Data for this task section start
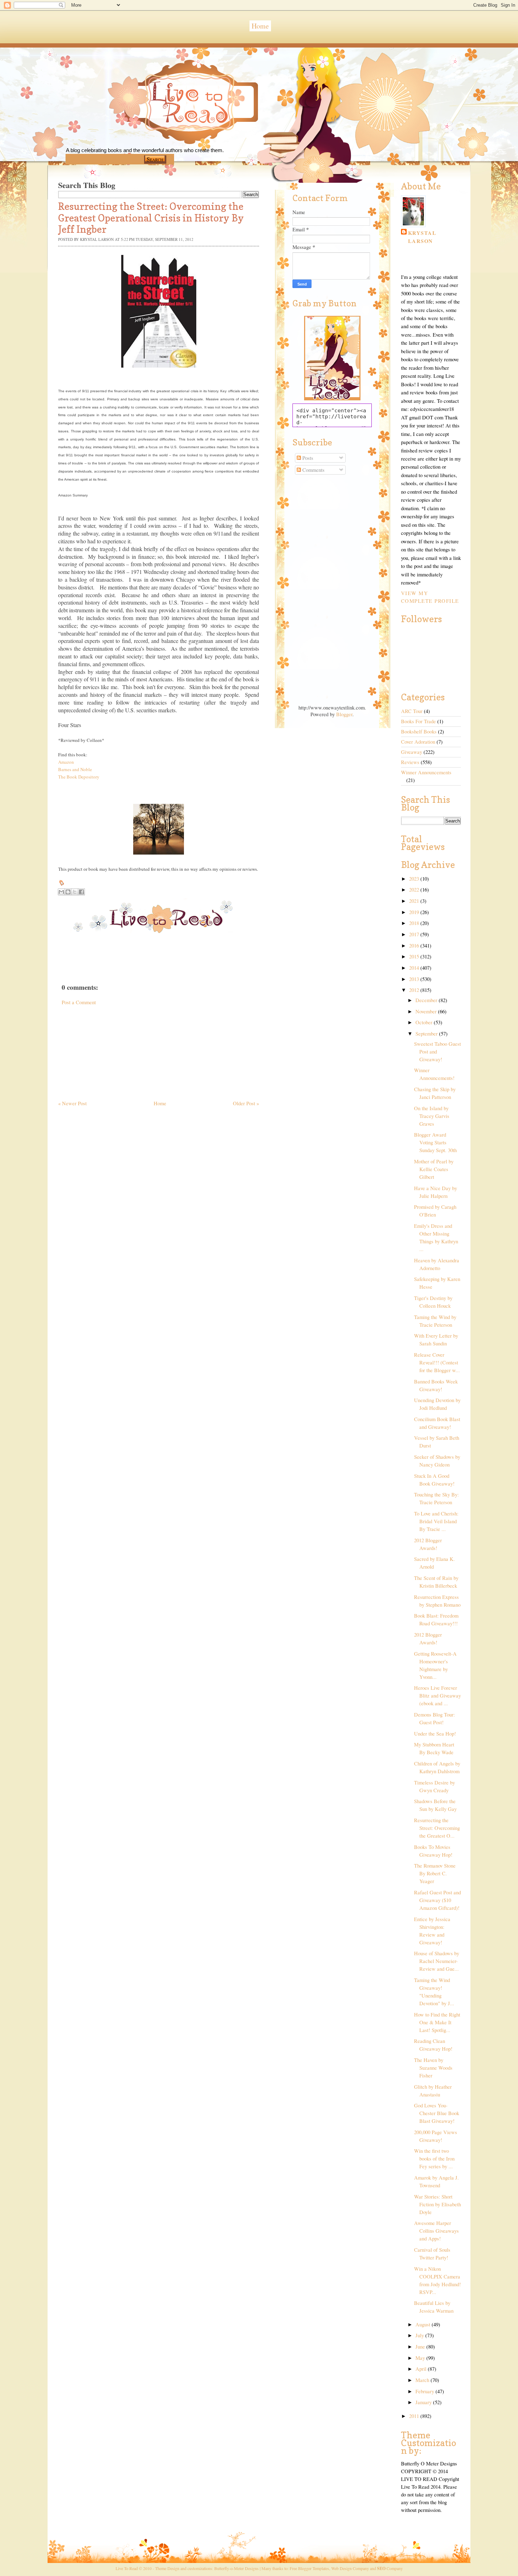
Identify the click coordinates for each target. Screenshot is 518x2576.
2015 (414, 956)
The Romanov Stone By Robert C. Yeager (435, 1873)
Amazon (66, 762)
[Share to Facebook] (81, 891)
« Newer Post (72, 1103)
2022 (414, 889)
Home (260, 26)
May (420, 2358)
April (421, 2368)
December (427, 1000)
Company (390, 2568)
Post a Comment (79, 1002)
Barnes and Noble (75, 769)
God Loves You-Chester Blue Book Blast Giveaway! (436, 2113)
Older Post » (246, 1103)
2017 (414, 934)
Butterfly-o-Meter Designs (236, 2568)
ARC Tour (412, 711)
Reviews (410, 762)
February (425, 2391)
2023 (414, 878)
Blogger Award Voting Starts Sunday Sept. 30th (435, 1142)
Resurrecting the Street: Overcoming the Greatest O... (437, 1828)
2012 (414, 990)
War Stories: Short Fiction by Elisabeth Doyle (437, 2204)
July (420, 2335)
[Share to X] (74, 891)
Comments (313, 470)
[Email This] (61, 891)
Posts (307, 458)
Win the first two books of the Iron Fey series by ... (434, 2158)
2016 (414, 945)
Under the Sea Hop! (435, 1733)
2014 (414, 967)
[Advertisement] (111, 1050)
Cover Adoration (418, 741)
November (426, 1011)
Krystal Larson (422, 237)
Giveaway (411, 752)
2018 (414, 923)
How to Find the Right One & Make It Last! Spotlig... (437, 2022)
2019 (414, 912)
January (424, 2402)
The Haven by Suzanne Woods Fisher (433, 2068)
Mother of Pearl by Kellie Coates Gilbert (434, 1169)
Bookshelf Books (419, 731)
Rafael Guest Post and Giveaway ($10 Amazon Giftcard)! (437, 1900)
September (427, 1033)
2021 (414, 901)
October (424, 1022)
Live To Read (165, 134)
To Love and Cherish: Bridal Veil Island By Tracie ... (436, 1521)
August (423, 2324)
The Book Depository (78, 777)
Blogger (344, 714)
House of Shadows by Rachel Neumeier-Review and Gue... (436, 1961)
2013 (414, 979)
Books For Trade (418, 721)
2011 (414, 2416)
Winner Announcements (426, 772)
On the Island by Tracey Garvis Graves (431, 1116)
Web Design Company (350, 2568)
Data for this task section end
Task prompt |
Copy the records exactly; no image should appear in the result.

Task solution |
Identify the click coordinates for each target. Screenshot is 518x2576.
2015 (414, 956)
The Romanov Stone By Robert C. Yeager (435, 1873)
Amazon (66, 762)
[Share to Facebook] (81, 891)
« Newer Post (72, 1103)
2022 (414, 889)
Home (260, 26)
May (420, 2358)
April (421, 2368)
December (427, 1000)
Company (390, 2568)
Post a Comment (79, 1002)
Barnes and Noble (75, 769)
God Loves You-Chester Blue Book Blast Giveaway! (436, 2113)
Older Post » (246, 1103)
2017 (414, 934)
Butterfly-o-Meter Designs (236, 2568)
ARC Tour (412, 711)
Reviews (410, 762)
February (425, 2391)
2023 (414, 878)
Blogger Award Voting Starts Sunday Sept. 30th (435, 1142)
Resurrecting the Street: Overcoming the Greatest O... (437, 1828)
2012 (414, 990)
War Stories: Short Fiction by Elisabeth Doyle (437, 2204)
July (420, 2335)
[Share to X] (74, 891)
Comments (313, 470)
[Email This] (61, 891)
Posts (307, 458)
Win the first two books of the Iron Fey series by ... (434, 2158)
2016 (414, 945)
Under the Sea Hop! (435, 1733)
2014 (414, 967)
[Advertisement] (111, 1050)
Cover Adoration (418, 741)
November (426, 1011)
Krystal Larson (422, 237)
Giveaway (411, 752)
2018 (414, 923)
How to Find the Right One & Make It Last! Spotlig... (437, 2022)
2019 (414, 912)
January (424, 2402)
The Haven by Suzanne Woods Fisher (433, 2068)
Mother of Pearl by Kellie Coates Gilbert (434, 1169)
Bookshelf Books (419, 731)
Rafael Guest Post and Giveaway ($10 Amazon Giftcard)! (437, 1900)
September (427, 1033)
2021 (414, 901)
October (424, 1022)
Live To Read (165, 134)
To Love and Cherish: Bridal Veil Island By Tracie ... (436, 1521)
August (423, 2324)
The Book Depository (78, 777)
Blogger (344, 714)
House of Shadows by Rachel Neumeier-Review and Gue... (436, 1961)
2013 (414, 979)
Books For Trade (418, 721)
2011 (414, 2416)
Winner Announcements (426, 772)
On the Island by Tracey Garvis Graves (431, 1116)
Web Design Company (350, 2568)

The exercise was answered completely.